Certains de ces personnages ou certaines situations semblent convenus; sans originalité marquée, le scénario lui-même reste globalement assez prévisible. Et si Andrew Koji est extrêmement convaincant dans les scènes de combat, il lui manque un peu du charisme nécessaire pour incarner ce héros taciturne… Cependant, on se laisse facilement entraîner par Warrior. D’abord, parce que l »action progresse vite, sans temps mort, d’un épisode à l’autre. Ensuite, parce que l’ambiance est immersive et remarquable : on plonge véritablement dans les bas-fonds de San Francisco, entre quartiers populaires, maisons de passe, tripot, bars glauques, ghettos chinois et prisons surpeuplées – avec quelques incursions dans le commissariat ou les salons huppés des plus aisés. S’y superpose le contexte historique, avec notamment les préjugés et le racisme que subit une communauté d’immigrés chinois méprisés voire haïs, exploités par des employeurs qui les font trimer comme des esclaves pour un salaire de misère.
Et puis, évidemment, il y a les scènes de combats – certes parfois violentes, mais surtout élégantes, visuellement maîtrisées et à la chorégraphie soignée, dans le plus pur style des films de kung fu… à la Bruce Lee.

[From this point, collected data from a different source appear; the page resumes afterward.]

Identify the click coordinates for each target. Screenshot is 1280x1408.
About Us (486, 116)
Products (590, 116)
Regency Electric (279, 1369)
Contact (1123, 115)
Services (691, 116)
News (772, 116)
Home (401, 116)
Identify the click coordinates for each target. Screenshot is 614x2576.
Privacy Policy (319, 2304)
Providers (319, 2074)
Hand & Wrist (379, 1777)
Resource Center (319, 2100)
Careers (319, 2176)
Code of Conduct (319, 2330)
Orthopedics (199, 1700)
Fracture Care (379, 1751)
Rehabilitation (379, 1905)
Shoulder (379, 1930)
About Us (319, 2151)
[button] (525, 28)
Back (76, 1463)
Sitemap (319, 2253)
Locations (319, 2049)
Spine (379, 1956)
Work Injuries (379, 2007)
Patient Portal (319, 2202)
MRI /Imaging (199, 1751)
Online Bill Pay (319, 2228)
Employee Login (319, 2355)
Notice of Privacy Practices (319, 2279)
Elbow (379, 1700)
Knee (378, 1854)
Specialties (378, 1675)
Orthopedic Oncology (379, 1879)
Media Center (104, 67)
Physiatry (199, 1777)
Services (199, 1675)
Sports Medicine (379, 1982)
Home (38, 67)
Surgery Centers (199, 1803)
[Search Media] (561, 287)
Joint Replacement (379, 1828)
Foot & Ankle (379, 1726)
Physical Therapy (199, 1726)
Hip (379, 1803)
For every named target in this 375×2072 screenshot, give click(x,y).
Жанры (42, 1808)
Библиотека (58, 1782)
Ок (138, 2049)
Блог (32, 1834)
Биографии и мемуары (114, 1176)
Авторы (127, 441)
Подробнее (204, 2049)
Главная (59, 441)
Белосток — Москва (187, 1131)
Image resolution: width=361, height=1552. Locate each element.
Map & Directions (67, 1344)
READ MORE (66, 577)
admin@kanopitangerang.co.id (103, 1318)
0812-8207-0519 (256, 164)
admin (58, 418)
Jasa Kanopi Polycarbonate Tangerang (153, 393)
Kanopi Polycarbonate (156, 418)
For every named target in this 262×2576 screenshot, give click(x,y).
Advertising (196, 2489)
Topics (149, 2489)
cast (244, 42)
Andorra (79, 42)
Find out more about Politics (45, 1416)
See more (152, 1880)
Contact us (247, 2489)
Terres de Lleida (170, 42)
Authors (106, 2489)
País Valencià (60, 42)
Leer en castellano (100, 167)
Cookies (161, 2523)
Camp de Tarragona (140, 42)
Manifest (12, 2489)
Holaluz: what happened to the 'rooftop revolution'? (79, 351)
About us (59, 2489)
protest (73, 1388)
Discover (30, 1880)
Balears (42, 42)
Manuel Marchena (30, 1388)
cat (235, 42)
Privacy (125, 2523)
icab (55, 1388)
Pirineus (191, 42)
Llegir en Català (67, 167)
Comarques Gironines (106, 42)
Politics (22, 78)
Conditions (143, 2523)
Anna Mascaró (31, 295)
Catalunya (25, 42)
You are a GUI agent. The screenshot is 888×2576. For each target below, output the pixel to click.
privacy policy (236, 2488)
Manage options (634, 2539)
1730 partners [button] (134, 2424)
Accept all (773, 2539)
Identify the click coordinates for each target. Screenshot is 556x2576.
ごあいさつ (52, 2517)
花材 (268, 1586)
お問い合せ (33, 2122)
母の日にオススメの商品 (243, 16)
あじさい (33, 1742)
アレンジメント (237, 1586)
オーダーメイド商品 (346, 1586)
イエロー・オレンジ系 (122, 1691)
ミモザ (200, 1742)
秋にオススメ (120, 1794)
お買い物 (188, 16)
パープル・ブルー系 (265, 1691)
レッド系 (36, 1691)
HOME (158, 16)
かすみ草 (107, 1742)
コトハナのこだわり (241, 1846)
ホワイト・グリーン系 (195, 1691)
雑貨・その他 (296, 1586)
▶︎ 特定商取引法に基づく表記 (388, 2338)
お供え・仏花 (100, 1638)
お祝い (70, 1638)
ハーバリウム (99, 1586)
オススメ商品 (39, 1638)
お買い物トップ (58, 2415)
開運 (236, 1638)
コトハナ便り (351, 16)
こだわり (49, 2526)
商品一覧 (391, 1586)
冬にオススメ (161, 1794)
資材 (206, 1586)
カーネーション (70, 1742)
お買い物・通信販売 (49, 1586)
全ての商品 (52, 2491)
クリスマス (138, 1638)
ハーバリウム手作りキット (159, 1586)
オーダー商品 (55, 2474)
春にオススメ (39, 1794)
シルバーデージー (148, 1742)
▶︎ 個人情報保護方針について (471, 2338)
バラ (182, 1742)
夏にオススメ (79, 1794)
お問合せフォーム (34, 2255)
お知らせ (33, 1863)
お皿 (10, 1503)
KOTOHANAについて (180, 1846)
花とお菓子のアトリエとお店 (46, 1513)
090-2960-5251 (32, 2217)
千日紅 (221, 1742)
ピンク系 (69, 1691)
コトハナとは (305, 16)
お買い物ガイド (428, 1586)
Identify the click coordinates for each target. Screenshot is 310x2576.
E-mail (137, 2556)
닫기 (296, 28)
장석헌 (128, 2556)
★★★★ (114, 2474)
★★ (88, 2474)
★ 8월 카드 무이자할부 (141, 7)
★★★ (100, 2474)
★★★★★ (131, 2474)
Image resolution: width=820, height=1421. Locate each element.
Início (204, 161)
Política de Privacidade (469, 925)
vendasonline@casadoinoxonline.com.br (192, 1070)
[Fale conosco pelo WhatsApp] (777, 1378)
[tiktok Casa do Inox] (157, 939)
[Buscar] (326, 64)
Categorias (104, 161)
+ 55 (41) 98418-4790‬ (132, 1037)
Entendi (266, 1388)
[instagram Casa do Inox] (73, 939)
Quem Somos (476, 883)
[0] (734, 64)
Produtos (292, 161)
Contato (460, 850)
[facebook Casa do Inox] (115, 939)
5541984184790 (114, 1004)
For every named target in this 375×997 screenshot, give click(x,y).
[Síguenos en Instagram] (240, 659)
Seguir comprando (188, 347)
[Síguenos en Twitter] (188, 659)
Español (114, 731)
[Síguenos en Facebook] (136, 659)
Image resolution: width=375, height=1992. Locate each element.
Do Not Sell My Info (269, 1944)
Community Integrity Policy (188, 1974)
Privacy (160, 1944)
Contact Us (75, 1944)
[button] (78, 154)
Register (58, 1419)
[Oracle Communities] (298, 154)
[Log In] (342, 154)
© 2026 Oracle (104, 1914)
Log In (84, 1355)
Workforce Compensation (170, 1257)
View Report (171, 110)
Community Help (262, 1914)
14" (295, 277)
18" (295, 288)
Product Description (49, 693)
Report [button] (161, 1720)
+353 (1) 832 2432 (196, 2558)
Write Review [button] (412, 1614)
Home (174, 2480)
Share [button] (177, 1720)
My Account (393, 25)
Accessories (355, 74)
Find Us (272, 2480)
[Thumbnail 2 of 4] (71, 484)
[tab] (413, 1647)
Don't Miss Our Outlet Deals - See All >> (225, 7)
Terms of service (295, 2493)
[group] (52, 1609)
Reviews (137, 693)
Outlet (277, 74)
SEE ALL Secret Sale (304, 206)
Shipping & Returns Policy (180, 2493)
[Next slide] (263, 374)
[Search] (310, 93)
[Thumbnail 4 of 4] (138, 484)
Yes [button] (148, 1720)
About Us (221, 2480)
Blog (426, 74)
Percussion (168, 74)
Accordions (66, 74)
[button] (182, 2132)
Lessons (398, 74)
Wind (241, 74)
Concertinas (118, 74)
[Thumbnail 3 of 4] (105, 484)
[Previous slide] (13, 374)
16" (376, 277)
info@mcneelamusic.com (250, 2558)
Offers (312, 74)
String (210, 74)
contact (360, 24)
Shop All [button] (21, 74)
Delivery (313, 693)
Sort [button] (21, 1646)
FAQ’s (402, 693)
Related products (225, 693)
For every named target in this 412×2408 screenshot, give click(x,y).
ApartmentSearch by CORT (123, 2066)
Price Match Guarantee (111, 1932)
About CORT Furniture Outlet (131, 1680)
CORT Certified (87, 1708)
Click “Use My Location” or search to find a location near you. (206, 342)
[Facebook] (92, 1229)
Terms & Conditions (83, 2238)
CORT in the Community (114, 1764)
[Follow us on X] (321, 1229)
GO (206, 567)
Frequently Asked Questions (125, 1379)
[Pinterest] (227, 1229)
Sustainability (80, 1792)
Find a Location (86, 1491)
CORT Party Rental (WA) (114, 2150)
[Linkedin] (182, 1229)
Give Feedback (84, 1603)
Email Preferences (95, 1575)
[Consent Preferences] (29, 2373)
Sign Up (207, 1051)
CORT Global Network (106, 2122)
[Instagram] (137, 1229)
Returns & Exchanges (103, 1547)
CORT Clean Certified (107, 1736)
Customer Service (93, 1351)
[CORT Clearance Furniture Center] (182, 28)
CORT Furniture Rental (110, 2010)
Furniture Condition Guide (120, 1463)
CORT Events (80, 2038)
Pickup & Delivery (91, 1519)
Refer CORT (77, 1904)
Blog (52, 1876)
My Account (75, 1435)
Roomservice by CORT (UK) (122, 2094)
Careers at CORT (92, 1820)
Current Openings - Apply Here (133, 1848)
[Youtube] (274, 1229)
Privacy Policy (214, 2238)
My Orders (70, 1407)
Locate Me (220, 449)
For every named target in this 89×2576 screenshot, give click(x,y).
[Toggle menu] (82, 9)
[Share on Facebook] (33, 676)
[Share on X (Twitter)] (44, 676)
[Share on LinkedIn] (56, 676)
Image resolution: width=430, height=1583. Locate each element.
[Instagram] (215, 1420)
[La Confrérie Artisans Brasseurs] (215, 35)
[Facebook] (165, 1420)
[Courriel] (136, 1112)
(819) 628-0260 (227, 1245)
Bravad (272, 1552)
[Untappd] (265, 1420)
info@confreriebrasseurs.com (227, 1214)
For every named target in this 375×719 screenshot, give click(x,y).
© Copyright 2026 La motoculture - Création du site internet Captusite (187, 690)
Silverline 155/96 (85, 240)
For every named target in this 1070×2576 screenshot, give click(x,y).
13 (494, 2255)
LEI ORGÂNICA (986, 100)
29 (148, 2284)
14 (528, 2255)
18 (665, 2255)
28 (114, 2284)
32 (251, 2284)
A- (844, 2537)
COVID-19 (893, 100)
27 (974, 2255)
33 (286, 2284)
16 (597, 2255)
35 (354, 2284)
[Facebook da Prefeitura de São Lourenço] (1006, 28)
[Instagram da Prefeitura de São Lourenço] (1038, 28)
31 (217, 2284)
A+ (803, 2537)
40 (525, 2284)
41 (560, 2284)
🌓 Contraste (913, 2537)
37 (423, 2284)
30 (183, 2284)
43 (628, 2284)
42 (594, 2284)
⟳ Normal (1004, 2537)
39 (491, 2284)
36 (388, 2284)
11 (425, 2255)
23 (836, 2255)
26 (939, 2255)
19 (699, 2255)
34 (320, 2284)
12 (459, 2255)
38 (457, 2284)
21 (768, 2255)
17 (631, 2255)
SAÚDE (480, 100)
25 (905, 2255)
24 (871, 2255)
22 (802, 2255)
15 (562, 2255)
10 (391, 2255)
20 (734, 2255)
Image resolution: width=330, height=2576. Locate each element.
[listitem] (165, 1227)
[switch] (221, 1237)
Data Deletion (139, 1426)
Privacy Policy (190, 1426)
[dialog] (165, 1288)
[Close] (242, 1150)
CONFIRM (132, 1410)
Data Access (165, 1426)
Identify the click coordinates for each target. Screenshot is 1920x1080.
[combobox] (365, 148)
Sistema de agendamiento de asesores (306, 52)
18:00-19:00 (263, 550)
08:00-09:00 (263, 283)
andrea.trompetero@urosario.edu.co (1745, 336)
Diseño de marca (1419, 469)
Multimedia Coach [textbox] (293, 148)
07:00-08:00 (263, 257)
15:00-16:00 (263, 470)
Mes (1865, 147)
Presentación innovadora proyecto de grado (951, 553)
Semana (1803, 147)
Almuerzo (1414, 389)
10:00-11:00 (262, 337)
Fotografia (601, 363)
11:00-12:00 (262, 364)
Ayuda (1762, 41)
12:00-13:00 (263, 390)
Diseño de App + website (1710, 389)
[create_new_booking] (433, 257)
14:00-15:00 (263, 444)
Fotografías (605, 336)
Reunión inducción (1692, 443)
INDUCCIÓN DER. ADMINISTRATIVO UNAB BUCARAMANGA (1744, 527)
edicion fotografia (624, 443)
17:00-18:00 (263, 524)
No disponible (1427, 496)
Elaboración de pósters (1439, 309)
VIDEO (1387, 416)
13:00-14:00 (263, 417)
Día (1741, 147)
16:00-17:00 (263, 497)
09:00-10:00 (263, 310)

Entre deux coups de poing et coups de pied circulaires, les affrontements (comme celui de l’avant-dernier épisode) prennent des allures de danse funeste. Et finalement, le plus séduisant dans Warrior est peut-être à chercher de ce côté-là : elle parvient à mélanger le contexte historique du far west avec la série d’arts martiaux, hybridant le western et le kung-fu. C’est particulièrement visible dans le formidable épisode The blood and the sh*t, ou même dans un excellent générique qui donne à lui seul un avant-goût marqué de ce que sera la série.
Quelque part entre Hell on wheels et Kung Fu, le mélange western / arts martiaux est aussi inattendu que réussi et Warrior est une bonne surprise. Un scénario simple mais bien écrit et plein de possibilités pour la suite, dix épisodes au rythme enlevé , des combats spectaculaires et pleins d’adrénaline, le contexte historique… Tout cela en fait une série intéressante et surtout divertissante. Au point que l’on sera au rendez-vous pour le second round.